ロビーを進むとT字に廊下が分かれており、正面は2階へ続く階段となっている。その階段のそばには案内板がついており、
右矢印の下には「101~110」、
左矢印の下には「111~120」と記されていた。
 
「まずは一階から探索していこうか。」
「オーケー」
 
一行は101から捜索を開始していった。


 ここで彼らの紹介をしておこう。彼ら「潜入キャップチャンネル」はとある動画サイトで人気の実況者である。内容は今日のように心霊スポットへ赴き、そこで一番やばいと言われている場所へ潜入するというものである。彼らが訪れる場所はこのホテルのように気味が悪い場所がほとんどであるが、なかなかに人気を博しており、15万人もの物好きが彼らの視聴者となっている。
 幾度か危ない目にも合っているが、視聴者のために体を張り続けている。
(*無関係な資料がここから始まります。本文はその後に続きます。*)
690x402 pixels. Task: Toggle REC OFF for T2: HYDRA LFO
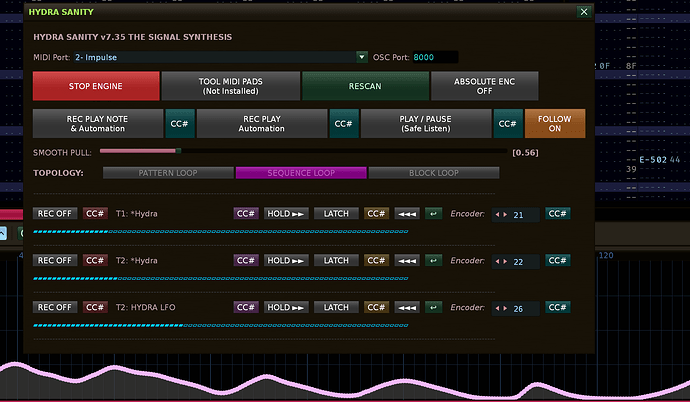55,308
そんな彼らでも今回の相手には少々たじろいでいるようだ。どの場所よりも散乱しているゴミ達を見れば無理もないだろう。
 

「この部屋一つ一つに名前があるんだよな」
「ほんとだ。菖蒲、菫、鳳仙花・・・。
 なんで花の名前がついてるんだ。」
「オーナーの趣味らしいよ。このホテルの客室全部に花の名前ついているらしい。」
「洒落てるけど、もうその面影もないな。」
「ですね・・・ん?」
「桐田くん、どうしたの」
 
照明を持っている桐田が、何かを感じたようだ。
 
「なんか聞こえませんでした?」
「いや何にも聞こえてないけど。何か聞こえたの。」
「女の人?のうめき声みたいなのが・・・。」
 


 ウッ
 



聞こえた。カメラにも入るような声を聴いた3人は、たじろいだ。
 
「・・・1階でこれかよ。」
 
まだまだ探索は始まったばかりである。